BEGIN Exercise data

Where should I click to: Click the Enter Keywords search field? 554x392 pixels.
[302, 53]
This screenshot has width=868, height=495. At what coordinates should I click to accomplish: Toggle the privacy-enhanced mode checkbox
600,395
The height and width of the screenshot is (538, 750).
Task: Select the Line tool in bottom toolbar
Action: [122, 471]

END Exercise data

● **Brief**: Would you restate the whole listing word for word?

● **Output for this task**:
Where should I click to: Click the Enter Keywords search field? 554x392 pixels.
[302, 53]
This screenshot has width=868, height=495. At what coordinates should I click to accomplish: Toggle the privacy-enhanced mode checkbox
600,395
The height and width of the screenshot is (538, 750).
Task: Select the Line tool in bottom toolbar
Action: [122, 471]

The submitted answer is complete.